Abstract
The treatment and care of Alzheimer's disease and related dementias (ADRD) place a huge burden on
individuals, families, and healthcare systems. The estimated lifetime cost of care for an individual living with
ADRD is nearly $400,000. Caring for a loved one with ADRD can put family members in untenable financial
positions, such as having to decide between providing appropriate medical care for a loved one or paying for
other essential living costs. These hardships are exponentially worse for lower-income and otherwise
marginalized families, who often have inadequate insurance or resources for their loved ones with dementia.
Thus, there is a need to investigate and quantify the financial hardship that is experienced with ADRD, using
the National Institute on Aging Health Disparities Framework, with the ultimate goal of ameliorating this
financial hardship, particularly among families in socioeconomically diverse or disadvantaged groups.
Due to the lack of standardized, valid measurement tools, the true financial hardships from ADRD are
unknown, and continue to go unaddressed. Current measures of financial stress and strain are general and
grossly underestimate the burdens because they do not measure unique ADRD care-related challenges and
costs. The impact on spouses, partners, children, and even grandchildren are overlooked, leading to the
intergenerational costs of ADRD being ignored, with devastating impact.
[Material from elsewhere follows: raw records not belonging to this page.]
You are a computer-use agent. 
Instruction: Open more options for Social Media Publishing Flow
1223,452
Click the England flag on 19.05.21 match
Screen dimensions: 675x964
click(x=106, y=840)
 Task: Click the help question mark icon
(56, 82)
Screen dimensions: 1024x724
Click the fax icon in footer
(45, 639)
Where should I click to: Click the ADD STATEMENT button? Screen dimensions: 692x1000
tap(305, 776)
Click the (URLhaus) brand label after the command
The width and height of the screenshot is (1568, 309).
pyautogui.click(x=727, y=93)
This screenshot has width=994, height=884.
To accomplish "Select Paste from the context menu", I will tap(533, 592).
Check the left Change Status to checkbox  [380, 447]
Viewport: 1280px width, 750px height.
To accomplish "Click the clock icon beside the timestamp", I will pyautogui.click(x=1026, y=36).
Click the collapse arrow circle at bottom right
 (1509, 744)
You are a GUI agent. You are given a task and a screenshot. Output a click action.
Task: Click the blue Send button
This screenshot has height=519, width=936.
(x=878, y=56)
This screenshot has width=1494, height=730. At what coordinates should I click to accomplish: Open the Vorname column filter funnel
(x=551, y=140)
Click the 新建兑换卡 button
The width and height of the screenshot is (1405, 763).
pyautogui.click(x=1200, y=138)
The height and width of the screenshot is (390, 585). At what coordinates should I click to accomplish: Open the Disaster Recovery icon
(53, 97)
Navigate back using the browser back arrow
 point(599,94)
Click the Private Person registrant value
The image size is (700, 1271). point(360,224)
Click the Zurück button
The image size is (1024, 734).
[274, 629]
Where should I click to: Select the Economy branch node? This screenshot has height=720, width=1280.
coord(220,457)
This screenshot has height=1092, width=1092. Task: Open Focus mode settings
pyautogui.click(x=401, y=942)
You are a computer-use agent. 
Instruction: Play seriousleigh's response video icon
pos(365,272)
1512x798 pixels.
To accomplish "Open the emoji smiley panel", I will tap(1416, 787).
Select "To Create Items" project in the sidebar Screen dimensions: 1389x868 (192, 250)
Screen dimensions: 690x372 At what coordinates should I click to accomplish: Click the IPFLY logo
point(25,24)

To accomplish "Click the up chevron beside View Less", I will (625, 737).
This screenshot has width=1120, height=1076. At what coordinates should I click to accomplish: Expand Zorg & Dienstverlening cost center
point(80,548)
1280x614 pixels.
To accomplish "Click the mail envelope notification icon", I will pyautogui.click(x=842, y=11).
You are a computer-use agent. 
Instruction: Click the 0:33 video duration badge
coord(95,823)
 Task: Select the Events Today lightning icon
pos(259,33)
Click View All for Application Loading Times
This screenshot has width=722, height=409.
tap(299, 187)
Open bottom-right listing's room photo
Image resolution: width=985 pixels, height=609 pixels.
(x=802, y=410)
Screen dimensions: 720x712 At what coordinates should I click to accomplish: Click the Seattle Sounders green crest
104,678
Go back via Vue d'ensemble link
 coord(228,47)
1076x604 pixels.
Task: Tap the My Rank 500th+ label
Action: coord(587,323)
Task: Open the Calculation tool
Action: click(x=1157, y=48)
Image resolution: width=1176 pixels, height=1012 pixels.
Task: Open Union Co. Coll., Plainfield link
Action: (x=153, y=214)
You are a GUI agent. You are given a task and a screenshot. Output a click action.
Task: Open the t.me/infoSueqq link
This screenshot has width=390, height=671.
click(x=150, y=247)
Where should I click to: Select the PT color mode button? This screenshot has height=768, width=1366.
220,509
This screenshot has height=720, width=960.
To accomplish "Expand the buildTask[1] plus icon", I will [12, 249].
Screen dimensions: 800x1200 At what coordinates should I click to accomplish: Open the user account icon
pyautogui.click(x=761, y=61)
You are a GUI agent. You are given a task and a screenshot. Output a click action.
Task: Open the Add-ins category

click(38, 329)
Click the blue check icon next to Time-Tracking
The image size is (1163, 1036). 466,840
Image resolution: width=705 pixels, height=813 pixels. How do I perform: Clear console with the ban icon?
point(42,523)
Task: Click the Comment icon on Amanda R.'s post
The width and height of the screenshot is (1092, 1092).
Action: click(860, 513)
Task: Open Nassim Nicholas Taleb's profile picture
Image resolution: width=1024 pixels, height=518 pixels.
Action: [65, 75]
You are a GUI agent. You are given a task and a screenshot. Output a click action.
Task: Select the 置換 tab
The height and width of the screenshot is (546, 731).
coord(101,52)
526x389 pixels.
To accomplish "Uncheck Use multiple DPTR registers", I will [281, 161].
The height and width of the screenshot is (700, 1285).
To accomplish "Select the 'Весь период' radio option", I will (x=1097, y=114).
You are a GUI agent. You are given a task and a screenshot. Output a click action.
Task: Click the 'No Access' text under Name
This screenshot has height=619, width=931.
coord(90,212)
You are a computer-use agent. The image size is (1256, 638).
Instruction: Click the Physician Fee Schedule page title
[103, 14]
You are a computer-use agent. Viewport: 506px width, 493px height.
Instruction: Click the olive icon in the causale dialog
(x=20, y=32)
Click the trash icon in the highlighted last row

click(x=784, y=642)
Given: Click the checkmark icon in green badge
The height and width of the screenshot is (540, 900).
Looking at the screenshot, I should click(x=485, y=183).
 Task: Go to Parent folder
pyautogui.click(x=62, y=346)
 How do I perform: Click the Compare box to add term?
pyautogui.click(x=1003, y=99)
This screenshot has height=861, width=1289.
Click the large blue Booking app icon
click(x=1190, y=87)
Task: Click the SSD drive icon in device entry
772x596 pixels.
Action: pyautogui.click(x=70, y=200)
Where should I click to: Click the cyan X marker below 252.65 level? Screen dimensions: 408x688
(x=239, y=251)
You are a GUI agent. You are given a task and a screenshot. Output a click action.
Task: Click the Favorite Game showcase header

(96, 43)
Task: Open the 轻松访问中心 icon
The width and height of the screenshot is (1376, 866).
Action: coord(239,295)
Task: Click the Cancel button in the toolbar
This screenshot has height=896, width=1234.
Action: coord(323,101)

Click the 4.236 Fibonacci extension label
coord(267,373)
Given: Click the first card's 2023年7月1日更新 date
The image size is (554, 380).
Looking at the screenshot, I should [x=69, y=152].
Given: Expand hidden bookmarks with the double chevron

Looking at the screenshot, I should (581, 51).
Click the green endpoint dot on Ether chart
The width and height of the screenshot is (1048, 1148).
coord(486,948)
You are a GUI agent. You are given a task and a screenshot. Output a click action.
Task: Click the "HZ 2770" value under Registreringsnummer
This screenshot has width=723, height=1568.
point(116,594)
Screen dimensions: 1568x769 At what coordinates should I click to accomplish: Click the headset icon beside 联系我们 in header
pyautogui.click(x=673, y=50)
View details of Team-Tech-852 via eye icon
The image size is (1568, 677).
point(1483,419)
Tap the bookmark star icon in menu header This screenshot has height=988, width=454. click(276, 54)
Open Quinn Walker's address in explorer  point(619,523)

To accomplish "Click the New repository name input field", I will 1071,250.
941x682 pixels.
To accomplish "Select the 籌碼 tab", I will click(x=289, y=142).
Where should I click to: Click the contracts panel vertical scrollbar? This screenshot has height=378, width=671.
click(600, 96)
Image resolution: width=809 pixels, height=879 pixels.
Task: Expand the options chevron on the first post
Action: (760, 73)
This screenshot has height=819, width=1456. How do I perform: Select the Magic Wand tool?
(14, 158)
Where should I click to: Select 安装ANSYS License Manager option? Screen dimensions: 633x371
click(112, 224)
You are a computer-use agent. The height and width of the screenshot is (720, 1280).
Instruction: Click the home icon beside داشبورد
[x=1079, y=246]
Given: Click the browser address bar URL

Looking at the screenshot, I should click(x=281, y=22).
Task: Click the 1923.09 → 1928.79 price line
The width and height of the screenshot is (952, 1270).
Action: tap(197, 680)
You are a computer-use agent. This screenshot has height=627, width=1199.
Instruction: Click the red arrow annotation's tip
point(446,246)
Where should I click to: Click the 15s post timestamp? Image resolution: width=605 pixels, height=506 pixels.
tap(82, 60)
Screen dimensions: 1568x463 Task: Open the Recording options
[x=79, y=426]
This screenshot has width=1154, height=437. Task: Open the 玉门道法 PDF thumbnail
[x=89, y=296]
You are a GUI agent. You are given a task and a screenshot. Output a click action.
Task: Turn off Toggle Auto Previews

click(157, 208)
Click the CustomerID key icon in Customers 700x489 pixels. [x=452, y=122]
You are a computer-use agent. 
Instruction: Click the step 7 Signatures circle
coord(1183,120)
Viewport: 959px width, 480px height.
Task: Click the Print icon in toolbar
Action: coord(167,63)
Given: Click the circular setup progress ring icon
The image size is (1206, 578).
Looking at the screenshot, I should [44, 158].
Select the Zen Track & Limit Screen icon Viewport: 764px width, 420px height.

Therefore, we propose to develop and
validate novel item banks using best-in-the-field, psychometrically advanced, mixed-method approaches to
quantify financial hardship across families, including individuals living with ADRD and their families, partners,
and caregivers. These measures of financial hardship in ADRD will be publicly available to inform researchers
and policymakers about the extent of the burden and any disparities in who is most impacted. Ultimately, new
measurement tools of financial hardship are required to address these disparities and improve quality of life for
individuals living with ADRD, their families, partners, and caregivers, to provide early identification and proper
interventions. Four aims of this study include: 1) identify the experiences of financial hardship for individuals
living with ADRD and their family members, partners, and caregivers using qualitative methods, and develop
pools of items on financial hardship responsive to these experiences; 2) calibrate the item banks using Item
Response Theory and develop efficient, user-friendly measurement tools for use with individuals living with
ADRD, their families, partners, and caregivers; 3) establish reliability and evaluate construct validity of the
developed measures in individuals living with ADRD, their families, partners, and caregivers; and 4) devise an
efficient screening approach from the newly developed measures that identifies people most at risk of financial
hardship and validate it against a well-established set of demographic and socioeconomic variables.